Opinion 2: Televisions have electronic components, too, and nobody leaves a TV on 24/7/365 to make it last longer.

Opinion 3: Every time you shut down a computer, you cut its life-span by one hour.

Is it better to turn your computer off each day, or to leave it on? Ask a half dozen people, and expect six different opinions.

If there is a clear-cut answer, I can't find it. Nobody seems to have done large-scale studies that compare two groups of computers. One runs constantly for years. The other is turned on and off daily. Which lasts longer?

One reason why nobody has tackled the question in a scientific way: The answer often is irrelevant. Computers have a unique status among other office or household gear. Their physical life-span is much longer than their practical life-span.
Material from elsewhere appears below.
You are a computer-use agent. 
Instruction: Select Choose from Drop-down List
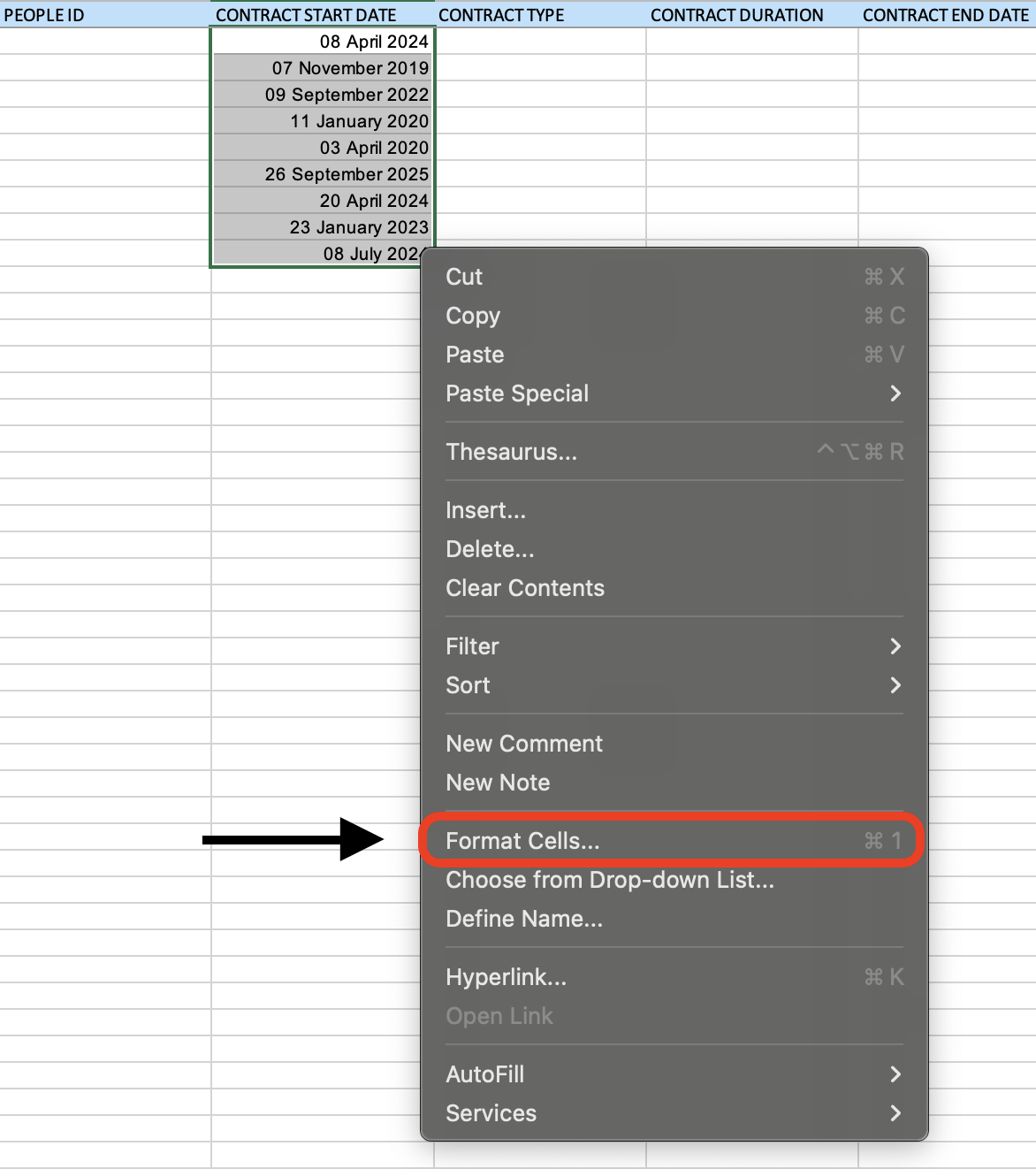[x=611, y=880]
Today's typical new computer will be running just fine two or three years from now, whether you leave it on constantly or turn it on and off daily. Computers have few mechanical parts that are liable to break with frequent use. If chips or other electronic components are going to fail, they'll probably die when the computer is brand new.
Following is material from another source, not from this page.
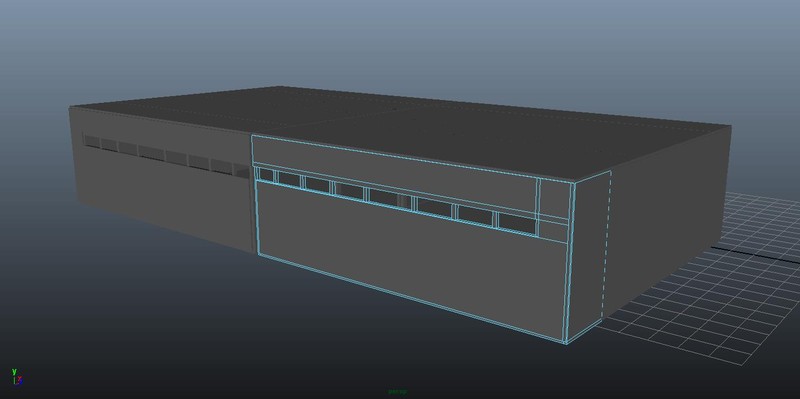This screenshot has height=399, width=800.
Task: Click the window strip on the unselected left wall
Action: tap(166, 155)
Nevertheless, computer technology is advancing so fast that within a year or two, you'll WISH the darn thing would break so you can justify buying a new computer with modern features.

Some computers must be left on 24 hours a day.

Among them are computers used as “servers” on networks. Such computers provide services such as file sharing, access to a shared printer, or Internet access to other computers on the network. Turn them off, and other networked computers would no longer have access to those services.

Computers on networks in which the administrator needs access to each terminal (for upgrading software or backing up files) at night or on weekends also must be left on.

For others, let the user decide.

I know just one persuasive technical argument for rebooting - turning a computer on and off - rather than leaving it on 24/7/365. It's based on a little-recognized benefit of periodic reboots.

Rebooting once a week clears errors that can accumulate in random access memory (RAM) chips, and reduce performance. Here's an example of what can happen. Open a program, and it reserves a chunk of RAM for its personal use. Close the program, and the RAM is supposed to be released for use by other programs.

Sometimes, however, the “reserved” sign mistakenly remains on that block of RAM. Over a period of days or weeks, megabytes of RAM may become unusable because programs have left their “reserved” signs in place. Your computer may slow down, or warn that it is low on memory or “system resources.”

A periodic reboot clears out the RAM chips, and makes the full amount of memory in your computer available once again.

We use the “turn-it-off rule” for the three desktop computers at home for a practical reason: To cut electric bills. I figure that leaving one PC on would waste about 50 cents worth of electricity each day. That's $184 annually per computer, or about $552 for three. It also saves summer air-conditioning costs to remove the heat those PCs generate.

The oldest PC has been turned on and off several times a day for four years, and still works perfectly. We've saved enough in electricity to add plenty of extra features to its replacement - if the darned thing ever dies!